The jaunts out onto the unknown waters began as something of a test of masculinity amongst us boys, and my brother, who always went the farthest, was soon recognized as the leader our group. One day he went so far out that he vanished into the thickness of that early morning mist which had settled on to the Atlantic like a blanket of depression and we were reduced to mere silhouettes of ourselves, panic-stricken and wondering what had happened to Muktar. We stood there, shivering in the canoes, dancing precariously on the waves, all thinking the same thing but never daring to voice it: Muktar was dead; something out there had gotten him. But then Muktar appeared out from the mist, the grinning hero, clutching a decayed box to his chest.

“Treasure!” he bellowed, his grin wide. “I found treasure, boys!”

We hurried back to our house, this party of eight boys, and locked ourselves in the little room Muktar and I shared.

“Light a candle, Segun,” Muktar said to me; it was dark in the room. The mist had followed us back to the mainland, and if the sun had risen somewhere; its rays couldn’t get through.

I hurriedly lit a candle. The guttering flame bounced off our bright eyes, filled with wonder and amazement as we stared at the drenched wooden box.

“You didn’t even open it,” said Yakubu, and there was contempt in his voice. Yakubu was almost as tall as my brother and he was more muscular. If there was anyone to rival my brother as the leader of this little band of chickenshits, it was him. He knew it. My brother knew it. Everyone knew it. “How do you know for sure that it is treasure?”

Muktar looked at him, his eyes laughing. He squatted and caressed the top of the box, brushing away seaweed. “Do you want to bet?”

Yakubu’s eyes flicked to Soji, as if asking for help. We all knew a bet was Muktar’s favourite way of asserting who was in command, of putting them in their place.
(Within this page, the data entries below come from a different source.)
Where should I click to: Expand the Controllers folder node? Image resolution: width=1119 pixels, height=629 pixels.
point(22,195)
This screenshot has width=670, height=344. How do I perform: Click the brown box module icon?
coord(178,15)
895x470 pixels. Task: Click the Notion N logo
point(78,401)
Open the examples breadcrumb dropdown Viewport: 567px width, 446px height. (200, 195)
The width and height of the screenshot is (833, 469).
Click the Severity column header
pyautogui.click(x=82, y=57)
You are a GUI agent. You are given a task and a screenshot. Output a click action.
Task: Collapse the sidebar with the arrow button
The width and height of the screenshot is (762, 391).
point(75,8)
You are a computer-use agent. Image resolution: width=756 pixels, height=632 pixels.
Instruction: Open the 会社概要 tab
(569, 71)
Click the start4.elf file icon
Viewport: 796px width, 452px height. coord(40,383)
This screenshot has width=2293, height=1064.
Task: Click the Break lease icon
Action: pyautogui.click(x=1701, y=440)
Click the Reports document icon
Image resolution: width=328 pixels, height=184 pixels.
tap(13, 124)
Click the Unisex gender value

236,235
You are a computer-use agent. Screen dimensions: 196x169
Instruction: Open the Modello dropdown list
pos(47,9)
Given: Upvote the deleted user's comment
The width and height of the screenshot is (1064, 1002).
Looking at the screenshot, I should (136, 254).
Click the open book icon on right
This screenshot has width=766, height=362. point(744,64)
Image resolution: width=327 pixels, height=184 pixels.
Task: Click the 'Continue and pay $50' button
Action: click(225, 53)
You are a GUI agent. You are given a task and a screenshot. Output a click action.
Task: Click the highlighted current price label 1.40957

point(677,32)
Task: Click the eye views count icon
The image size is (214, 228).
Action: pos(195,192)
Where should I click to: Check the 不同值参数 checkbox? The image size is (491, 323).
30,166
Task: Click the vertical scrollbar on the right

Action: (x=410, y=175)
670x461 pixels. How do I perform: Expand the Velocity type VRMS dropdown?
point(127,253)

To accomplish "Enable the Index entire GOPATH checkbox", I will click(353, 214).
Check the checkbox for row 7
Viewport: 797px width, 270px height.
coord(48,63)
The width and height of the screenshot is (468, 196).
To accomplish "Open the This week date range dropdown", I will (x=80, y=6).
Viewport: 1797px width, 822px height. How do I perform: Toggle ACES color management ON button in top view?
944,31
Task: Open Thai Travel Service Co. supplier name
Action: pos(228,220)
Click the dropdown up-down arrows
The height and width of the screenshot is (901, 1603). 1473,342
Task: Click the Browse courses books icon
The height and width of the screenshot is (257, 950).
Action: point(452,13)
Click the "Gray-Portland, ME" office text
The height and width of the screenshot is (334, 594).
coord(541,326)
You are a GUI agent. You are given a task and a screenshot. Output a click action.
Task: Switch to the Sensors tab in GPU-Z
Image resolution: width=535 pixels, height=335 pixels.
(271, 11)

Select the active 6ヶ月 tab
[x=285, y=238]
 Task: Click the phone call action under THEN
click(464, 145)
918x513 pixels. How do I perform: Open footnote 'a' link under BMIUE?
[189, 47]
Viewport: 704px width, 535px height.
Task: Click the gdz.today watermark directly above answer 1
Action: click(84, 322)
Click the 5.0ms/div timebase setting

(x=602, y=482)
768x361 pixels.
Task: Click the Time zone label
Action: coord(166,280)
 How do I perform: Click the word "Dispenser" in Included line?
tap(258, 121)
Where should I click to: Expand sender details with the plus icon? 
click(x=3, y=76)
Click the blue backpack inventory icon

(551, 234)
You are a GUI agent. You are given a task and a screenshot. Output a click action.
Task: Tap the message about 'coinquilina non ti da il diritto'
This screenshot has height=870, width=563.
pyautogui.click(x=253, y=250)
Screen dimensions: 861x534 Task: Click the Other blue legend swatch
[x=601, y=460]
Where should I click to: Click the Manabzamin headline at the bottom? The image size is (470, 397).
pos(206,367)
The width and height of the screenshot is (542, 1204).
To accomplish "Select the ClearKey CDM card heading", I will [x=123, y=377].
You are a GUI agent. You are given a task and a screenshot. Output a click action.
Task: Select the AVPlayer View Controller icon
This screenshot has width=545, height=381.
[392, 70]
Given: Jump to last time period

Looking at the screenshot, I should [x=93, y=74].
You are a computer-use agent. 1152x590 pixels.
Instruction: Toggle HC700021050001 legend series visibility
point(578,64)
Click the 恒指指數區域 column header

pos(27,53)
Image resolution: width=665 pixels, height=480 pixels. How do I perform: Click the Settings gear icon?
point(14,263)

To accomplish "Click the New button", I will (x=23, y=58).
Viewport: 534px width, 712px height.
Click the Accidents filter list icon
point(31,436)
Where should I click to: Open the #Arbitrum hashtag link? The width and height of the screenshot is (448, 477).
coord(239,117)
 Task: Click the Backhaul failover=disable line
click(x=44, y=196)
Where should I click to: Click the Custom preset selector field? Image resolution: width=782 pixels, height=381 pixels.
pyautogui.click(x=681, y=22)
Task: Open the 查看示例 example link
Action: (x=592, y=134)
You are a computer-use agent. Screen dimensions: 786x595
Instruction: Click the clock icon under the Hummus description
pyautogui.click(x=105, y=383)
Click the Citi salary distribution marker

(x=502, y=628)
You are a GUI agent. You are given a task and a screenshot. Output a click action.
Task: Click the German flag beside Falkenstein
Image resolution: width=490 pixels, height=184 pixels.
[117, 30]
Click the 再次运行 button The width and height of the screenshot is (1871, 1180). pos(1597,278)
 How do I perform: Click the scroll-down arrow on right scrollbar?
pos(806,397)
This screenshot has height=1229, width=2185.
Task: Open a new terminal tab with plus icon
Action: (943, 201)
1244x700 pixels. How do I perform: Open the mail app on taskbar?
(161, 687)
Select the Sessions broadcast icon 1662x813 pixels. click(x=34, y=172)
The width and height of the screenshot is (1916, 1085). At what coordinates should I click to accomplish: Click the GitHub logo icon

“No need to bet,” Soji said curtly. “Just open the damn thing.”

Muktar flashed a triumphant grin, rubbed his hands together, and then teased open the lid of the box. It came off easily.

It was treasure, alright.

Two golden goblets, a long loop of pearl stones, seaweed, a beautifully carved algae-covered hand mirror, large silver coins, more seaweed, remnants of what must have once been books, gold spoons, a rusted pocket watch, even more seaweed.

“Ha ha!” cried Muktar, digging his hands through the pile of coins and throwing them in the air. “I told you!”

Soji made to grab a gold spoon but Muktar slapped his hand away, tutting. “Nah, bro, it’s mine.”

“Where did you find it?” I asked. It was the question we all wanted to know. Where did my brother go for solid thirty minutes?

“I just found it floating,” he said, admiring the pocket watch. “At first I thought it was a shark or something—but it just kept bobbing and bobbing, on the waves. So I paddled to it, saw it was a box.”

“But did you open it there?” Yakubu asked.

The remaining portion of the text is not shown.